Problem statement: Word for word, reproduce all of the entries shown below.

[Opening Given records section]

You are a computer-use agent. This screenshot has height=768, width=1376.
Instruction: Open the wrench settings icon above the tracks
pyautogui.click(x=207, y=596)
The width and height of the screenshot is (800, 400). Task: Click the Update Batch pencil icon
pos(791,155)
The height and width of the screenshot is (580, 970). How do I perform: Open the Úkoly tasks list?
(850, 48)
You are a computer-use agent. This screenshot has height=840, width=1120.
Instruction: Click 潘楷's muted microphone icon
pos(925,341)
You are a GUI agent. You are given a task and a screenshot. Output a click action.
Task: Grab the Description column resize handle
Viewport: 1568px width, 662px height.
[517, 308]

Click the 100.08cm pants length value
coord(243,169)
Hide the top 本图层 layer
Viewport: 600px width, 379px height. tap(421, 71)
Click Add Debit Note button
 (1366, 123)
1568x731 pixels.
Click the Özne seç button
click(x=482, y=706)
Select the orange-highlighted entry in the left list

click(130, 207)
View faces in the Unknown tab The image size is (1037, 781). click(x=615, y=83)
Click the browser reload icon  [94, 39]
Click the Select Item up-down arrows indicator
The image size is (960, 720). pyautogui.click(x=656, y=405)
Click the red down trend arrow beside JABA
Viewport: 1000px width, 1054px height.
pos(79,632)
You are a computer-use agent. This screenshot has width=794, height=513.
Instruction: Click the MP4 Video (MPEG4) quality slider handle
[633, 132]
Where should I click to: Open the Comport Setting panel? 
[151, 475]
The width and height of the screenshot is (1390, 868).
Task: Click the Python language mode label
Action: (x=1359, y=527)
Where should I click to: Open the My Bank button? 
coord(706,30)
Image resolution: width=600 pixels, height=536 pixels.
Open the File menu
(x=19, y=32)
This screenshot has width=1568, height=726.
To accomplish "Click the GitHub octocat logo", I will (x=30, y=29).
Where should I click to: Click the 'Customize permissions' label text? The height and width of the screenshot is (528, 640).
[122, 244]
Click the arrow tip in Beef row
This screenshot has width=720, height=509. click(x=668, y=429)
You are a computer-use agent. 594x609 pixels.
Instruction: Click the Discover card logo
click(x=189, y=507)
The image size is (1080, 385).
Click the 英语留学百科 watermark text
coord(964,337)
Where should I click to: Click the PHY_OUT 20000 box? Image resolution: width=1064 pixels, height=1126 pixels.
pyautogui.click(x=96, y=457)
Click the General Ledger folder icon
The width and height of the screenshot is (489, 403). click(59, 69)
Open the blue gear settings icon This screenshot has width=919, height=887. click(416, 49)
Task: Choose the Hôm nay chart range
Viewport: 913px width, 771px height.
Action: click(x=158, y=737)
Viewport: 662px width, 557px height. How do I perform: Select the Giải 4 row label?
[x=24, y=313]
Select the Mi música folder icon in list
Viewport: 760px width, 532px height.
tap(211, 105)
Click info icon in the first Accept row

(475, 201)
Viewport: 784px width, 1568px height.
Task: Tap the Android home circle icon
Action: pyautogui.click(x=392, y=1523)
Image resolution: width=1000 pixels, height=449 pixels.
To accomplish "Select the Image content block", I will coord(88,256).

[Closing Given records section]

Answer below:
You are a computer-use agent. This screenshot has height=768, width=1376.
Instruction: Open the wrench settings icon above the tracks
pyautogui.click(x=207, y=596)
The width and height of the screenshot is (800, 400). Task: Click the Update Batch pencil icon
pos(791,155)
The height and width of the screenshot is (580, 970). How do I perform: Open the Úkoly tasks list?
(850, 48)
You are a computer-use agent. This screenshot has height=840, width=1120.
Instruction: Click 潘楷's muted microphone icon
pos(925,341)
You are a GUI agent. You are given a task and a screenshot. Output a click action.
Task: Grab the Description column resize handle
Viewport: 1568px width, 662px height.
[517, 308]

Click the 100.08cm pants length value
coord(243,169)
Hide the top 本图层 layer
Viewport: 600px width, 379px height. tap(421, 71)
Click Add Debit Note button
 (1366, 123)
1568x731 pixels.
Click the Özne seç button
click(x=482, y=706)
Select the orange-highlighted entry in the left list

click(130, 207)
View faces in the Unknown tab The image size is (1037, 781). click(x=615, y=83)
Click the browser reload icon  [94, 39]
Click the Select Item up-down arrows indicator
The image size is (960, 720). pyautogui.click(x=656, y=405)
Click the red down trend arrow beside JABA
Viewport: 1000px width, 1054px height.
pos(79,632)
You are a computer-use agent. This screenshot has width=794, height=513.
Instruction: Click the MP4 Video (MPEG4) quality slider handle
[633, 132]
Where should I click to: Open the Comport Setting panel? 
[151, 475]
The width and height of the screenshot is (1390, 868).
Task: Click the Python language mode label
Action: (x=1359, y=527)
Where should I click to: Open the My Bank button? 
coord(706,30)
Image resolution: width=600 pixels, height=536 pixels.
Open the File menu
(x=19, y=32)
This screenshot has width=1568, height=726.
To accomplish "Click the GitHub octocat logo", I will (x=30, y=29).
Where should I click to: Click the 'Customize permissions' label text? The height and width of the screenshot is (528, 640).
[122, 244]
Click the arrow tip in Beef row
This screenshot has width=720, height=509. click(x=668, y=429)
You are a computer-use agent. 594x609 pixels.
Instruction: Click the Discover card logo
click(x=189, y=507)
The image size is (1080, 385).
Click the 英语留学百科 watermark text
coord(964,337)
Where should I click to: Click the PHY_OUT 20000 box? Image resolution: width=1064 pixels, height=1126 pixels.
pyautogui.click(x=96, y=457)
Click the General Ledger folder icon
The width and height of the screenshot is (489, 403). click(59, 69)
Open the blue gear settings icon This screenshot has width=919, height=887. click(416, 49)
Task: Choose the Hôm nay chart range
Viewport: 913px width, 771px height.
Action: click(x=158, y=737)
Viewport: 662px width, 557px height. How do I perform: Select the Giải 4 row label?
[x=24, y=313]
Select the Mi música folder icon in list
Viewport: 760px width, 532px height.
tap(211, 105)
Click info icon in the first Accept row

(475, 201)
Viewport: 784px width, 1568px height.
Task: Tap the Android home circle icon
Action: pyautogui.click(x=392, y=1523)
Image resolution: width=1000 pixels, height=449 pixels.
To accomplish "Select the Image content block", I will coord(88,256).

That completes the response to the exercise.